**Exercise instructions:** All entries below are to be duplicated verbatim.

Source material START

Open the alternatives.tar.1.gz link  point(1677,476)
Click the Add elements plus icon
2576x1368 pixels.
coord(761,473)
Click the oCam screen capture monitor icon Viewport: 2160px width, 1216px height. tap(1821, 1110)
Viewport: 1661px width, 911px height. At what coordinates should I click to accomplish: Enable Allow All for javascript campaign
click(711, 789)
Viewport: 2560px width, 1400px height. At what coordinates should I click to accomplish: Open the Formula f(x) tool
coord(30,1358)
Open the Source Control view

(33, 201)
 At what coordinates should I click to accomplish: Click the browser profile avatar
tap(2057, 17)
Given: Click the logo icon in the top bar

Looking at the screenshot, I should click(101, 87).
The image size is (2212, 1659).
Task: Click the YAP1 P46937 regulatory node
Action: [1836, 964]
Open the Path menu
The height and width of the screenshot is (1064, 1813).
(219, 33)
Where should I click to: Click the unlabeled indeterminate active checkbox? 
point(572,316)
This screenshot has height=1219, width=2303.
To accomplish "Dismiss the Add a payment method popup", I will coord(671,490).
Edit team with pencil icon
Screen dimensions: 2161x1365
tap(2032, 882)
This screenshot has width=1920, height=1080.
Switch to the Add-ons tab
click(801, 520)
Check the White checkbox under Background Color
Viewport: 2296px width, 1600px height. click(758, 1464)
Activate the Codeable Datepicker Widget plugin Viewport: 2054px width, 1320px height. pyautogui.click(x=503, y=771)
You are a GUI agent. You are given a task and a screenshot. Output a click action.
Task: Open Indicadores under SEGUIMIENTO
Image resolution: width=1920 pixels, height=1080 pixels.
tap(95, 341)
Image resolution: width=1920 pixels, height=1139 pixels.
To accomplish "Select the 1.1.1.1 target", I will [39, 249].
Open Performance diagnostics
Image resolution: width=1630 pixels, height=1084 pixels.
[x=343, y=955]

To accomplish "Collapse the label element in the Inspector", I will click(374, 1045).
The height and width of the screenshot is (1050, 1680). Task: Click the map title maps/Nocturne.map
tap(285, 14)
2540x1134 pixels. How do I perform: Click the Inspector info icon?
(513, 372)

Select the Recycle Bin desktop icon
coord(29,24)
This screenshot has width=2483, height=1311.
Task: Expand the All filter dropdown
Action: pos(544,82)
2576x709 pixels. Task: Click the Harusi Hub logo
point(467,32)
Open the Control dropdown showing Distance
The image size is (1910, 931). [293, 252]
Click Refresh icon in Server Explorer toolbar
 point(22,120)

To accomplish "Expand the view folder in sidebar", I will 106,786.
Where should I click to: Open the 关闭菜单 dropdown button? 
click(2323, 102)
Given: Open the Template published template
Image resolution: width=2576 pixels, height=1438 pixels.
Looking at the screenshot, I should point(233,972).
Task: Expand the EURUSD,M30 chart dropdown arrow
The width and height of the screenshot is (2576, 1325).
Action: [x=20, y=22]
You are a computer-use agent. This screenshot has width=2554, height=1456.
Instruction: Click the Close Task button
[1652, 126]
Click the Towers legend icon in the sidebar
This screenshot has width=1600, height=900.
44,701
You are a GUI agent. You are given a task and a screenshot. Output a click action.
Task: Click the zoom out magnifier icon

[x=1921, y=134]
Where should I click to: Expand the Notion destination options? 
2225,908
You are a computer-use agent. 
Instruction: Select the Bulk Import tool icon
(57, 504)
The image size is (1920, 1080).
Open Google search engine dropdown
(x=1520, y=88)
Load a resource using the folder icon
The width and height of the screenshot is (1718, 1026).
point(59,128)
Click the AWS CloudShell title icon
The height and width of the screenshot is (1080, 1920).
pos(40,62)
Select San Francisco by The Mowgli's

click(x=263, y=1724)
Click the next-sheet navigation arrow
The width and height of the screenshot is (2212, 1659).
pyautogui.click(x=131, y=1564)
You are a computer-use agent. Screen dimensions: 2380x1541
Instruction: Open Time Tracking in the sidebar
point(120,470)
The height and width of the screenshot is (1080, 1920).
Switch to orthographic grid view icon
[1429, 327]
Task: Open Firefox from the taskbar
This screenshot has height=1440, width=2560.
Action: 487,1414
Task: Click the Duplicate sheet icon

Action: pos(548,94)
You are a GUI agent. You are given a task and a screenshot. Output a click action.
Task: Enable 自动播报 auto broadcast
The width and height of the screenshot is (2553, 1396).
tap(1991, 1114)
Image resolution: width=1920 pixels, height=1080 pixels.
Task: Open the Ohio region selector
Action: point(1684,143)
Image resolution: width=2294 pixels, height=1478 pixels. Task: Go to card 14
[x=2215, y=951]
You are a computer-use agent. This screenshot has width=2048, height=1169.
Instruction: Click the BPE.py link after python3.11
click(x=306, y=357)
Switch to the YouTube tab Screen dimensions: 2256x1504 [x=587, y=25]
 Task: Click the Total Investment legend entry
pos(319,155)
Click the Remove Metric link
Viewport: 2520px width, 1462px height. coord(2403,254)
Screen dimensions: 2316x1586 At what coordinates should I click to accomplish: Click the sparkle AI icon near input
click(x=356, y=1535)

Source material END

**Answer space:**
Open the alternatives.tar.1.gz link  point(1677,476)
Click the Add elements plus icon
2576x1368 pixels.
coord(761,473)
Click the oCam screen capture monitor icon Viewport: 2160px width, 1216px height. tap(1821, 1110)
Viewport: 1661px width, 911px height. At what coordinates should I click to accomplish: Enable Allow All for javascript campaign
click(711, 789)
Viewport: 2560px width, 1400px height. At what coordinates should I click to accomplish: Open the Formula f(x) tool
coord(30,1358)
Open the Source Control view

(33, 201)
 At what coordinates should I click to accomplish: Click the browser profile avatar
tap(2057, 17)
Given: Click the logo icon in the top bar

Looking at the screenshot, I should click(101, 87).
The image size is (2212, 1659).
Task: Click the YAP1 P46937 regulatory node
Action: [1836, 964]
Open the Path menu
The height and width of the screenshot is (1064, 1813).
(219, 33)
Where should I click to: Click the unlabeled indeterminate active checkbox? 
point(572,316)
This screenshot has height=1219, width=2303.
To accomplish "Dismiss the Add a payment method popup", I will coord(671,490).
Edit team with pencil icon
Screen dimensions: 2161x1365
tap(2032, 882)
This screenshot has width=1920, height=1080.
Switch to the Add-ons tab
click(801, 520)
Check the White checkbox under Background Color
Viewport: 2296px width, 1600px height. click(758, 1464)
Activate the Codeable Datepicker Widget plugin Viewport: 2054px width, 1320px height. pyautogui.click(x=503, y=771)
You are a GUI agent. You are given a task and a screenshot. Output a click action.
Task: Open Indicadores under SEGUIMIENTO
Image resolution: width=1920 pixels, height=1080 pixels.
tap(95, 341)
Image resolution: width=1920 pixels, height=1139 pixels.
To accomplish "Select the 1.1.1.1 target", I will [39, 249].
Open Performance diagnostics
Image resolution: width=1630 pixels, height=1084 pixels.
[x=343, y=955]

To accomplish "Collapse the label element in the Inspector", I will click(374, 1045).
The height and width of the screenshot is (1050, 1680). Task: Click the map title maps/Nocturne.map
tap(285, 14)
2540x1134 pixels. How do I perform: Click the Inspector info icon?
(513, 372)

Select the Recycle Bin desktop icon
coord(29,24)
This screenshot has width=2483, height=1311.
Task: Expand the All filter dropdown
Action: pos(544,82)
2576x709 pixels. Task: Click the Harusi Hub logo
point(467,32)
Open the Control dropdown showing Distance
The image size is (1910, 931). [293, 252]
Click Refresh icon in Server Explorer toolbar
 point(22,120)

To accomplish "Expand the view folder in sidebar", I will 106,786.
Where should I click to: Open the 关闭菜单 dropdown button? 
click(2323, 102)
Given: Open the Template published template
Image resolution: width=2576 pixels, height=1438 pixels.
Looking at the screenshot, I should point(233,972).
Task: Expand the EURUSD,M30 chart dropdown arrow
The width and height of the screenshot is (2576, 1325).
Action: [x=20, y=22]
You are a computer-use agent. This screenshot has width=2554, height=1456.
Instruction: Click the Close Task button
[1652, 126]
Click the Towers legend icon in the sidebar
This screenshot has width=1600, height=900.
44,701
You are a GUI agent. You are given a task and a screenshot. Output a click action.
Task: Click the zoom out magnifier icon

[x=1921, y=134]
Where should I click to: Expand the Notion destination options? 
2225,908
You are a computer-use agent. 
Instruction: Select the Bulk Import tool icon
(57, 504)
The image size is (1920, 1080).
Open Google search engine dropdown
(x=1520, y=88)
Load a resource using the folder icon
The width and height of the screenshot is (1718, 1026).
point(59,128)
Click the AWS CloudShell title icon
The height and width of the screenshot is (1080, 1920).
pos(40,62)
Select San Francisco by The Mowgli's

click(x=263, y=1724)
Click the next-sheet navigation arrow
The width and height of the screenshot is (2212, 1659).
pyautogui.click(x=131, y=1564)
You are a computer-use agent. Screen dimensions: 2380x1541
Instruction: Open Time Tracking in the sidebar
point(120,470)
The height and width of the screenshot is (1080, 1920).
Switch to orthographic grid view icon
[1429, 327]
Task: Open Firefox from the taskbar
This screenshot has height=1440, width=2560.
Action: 487,1414
Task: Click the Duplicate sheet icon

Action: pos(548,94)
You are a GUI agent. You are given a task and a screenshot. Output a click action.
Task: Enable 自动播报 auto broadcast
The width and height of the screenshot is (2553, 1396).
tap(1991, 1114)
Image resolution: width=1920 pixels, height=1080 pixels.
Task: Open the Ohio region selector
Action: point(1684,143)
Image resolution: width=2294 pixels, height=1478 pixels. Task: Go to card 14
[x=2215, y=951]
You are a computer-use agent. This screenshot has width=2048, height=1169.
Instruction: Click the BPE.py link after python3.11
click(x=306, y=357)
Switch to the YouTube tab Screen dimensions: 2256x1504 [x=587, y=25]
 Task: Click the Total Investment legend entry
pos(319,155)
Click the Remove Metric link
Viewport: 2520px width, 1462px height. coord(2403,254)
Screen dimensions: 2316x1586 At what coordinates should I click to accomplish: Click the sparkle AI icon near input
click(x=356, y=1535)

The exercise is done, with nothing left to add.